You can also experiment — and boy, do I urge you to experiment — with alternative flours. I’ve used up to 1/3 rye flour (from Anson Mills, and truly delicious), up to 2/3 white whole wheat, and up to 1/4 corn flour, all with great results.

No Knead Bread
Adapted from Jim Lahey, Sullivan Street Bakery, via Mark Bittman

Time: About 1½ hours plus 14 to 20 hours’ rising

3 cups all-purpose or bread flour, more for dusting
¼ teaspoon instant yeast (aka regular yeast, such as Fleishmann’s; not rapid rise)
1¼ teaspoons salt
Cornmeal or wheat bran as needed (I frequently just use flour)

1. In a large bowl combine flour, yeast and salt. Add 1 5/8 cups water, and stir until blended; dough will be shaggy and sticky. Cover bowl with plastic wrap. Let dough rest at least 12 hours, preferably about 18, at warm room temperature, about 70 degrees (that’s about, people. Don’t go crazy trying to find a perfect spot.)

2. Dough is ready when its surface is dotted with bubbles. Lightly flour a work surface and place dough on it; sprinkle with a little more flour and fold it over on itself once or twice. Cover loosely with plastic wrap and let rest about 15 minutes.

3. Using just enough flour to keep dough from sticking to work surface or to your fingers, gently and quickly shape dough into a ball. Generously coat a cotton towel (not terry cloth) with flour, wheat bran or cornmeal; put dough seam side down on towel and dust with more flour, bran or cornmeal. Cover with another cotton towel and let rise for about 2 hours. When it is ready, dough will be more than double in size and will not readily spring back when poked with a finger.
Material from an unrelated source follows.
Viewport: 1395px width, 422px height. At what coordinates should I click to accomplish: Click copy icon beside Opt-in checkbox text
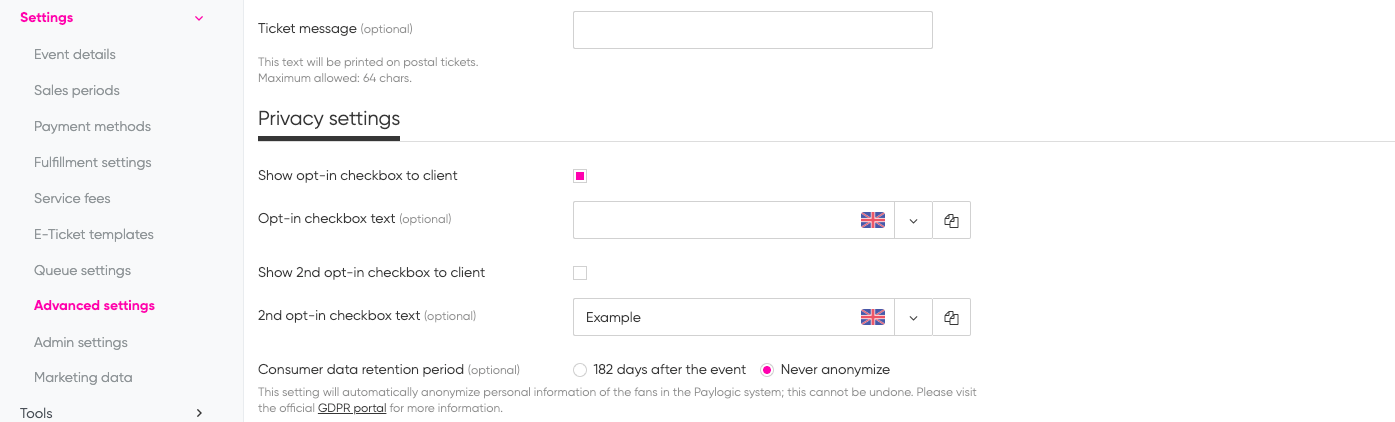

4. At least a half-hour before dough is ready, heat oven to 450 degrees. Put a 6- to 8-quart heavy covered pot (cast iron, enamel, Pyrex or ceramic) in oven as it heats. When dough is ready, carefully remove pot from oven. Slide your hand under towel and turn dough over into pot, seam side up; it may look like a mess, but that is O.K. Shake pan once or twice if dough is unevenly distributed; it will straighten out as it bakes. Cover with lid and bake 30 minutes, then remove lid and bake another 15 to 30 minutes, until loaf is beautifully browned. Cool on a rack.

Yield: One 1½-pound loaf.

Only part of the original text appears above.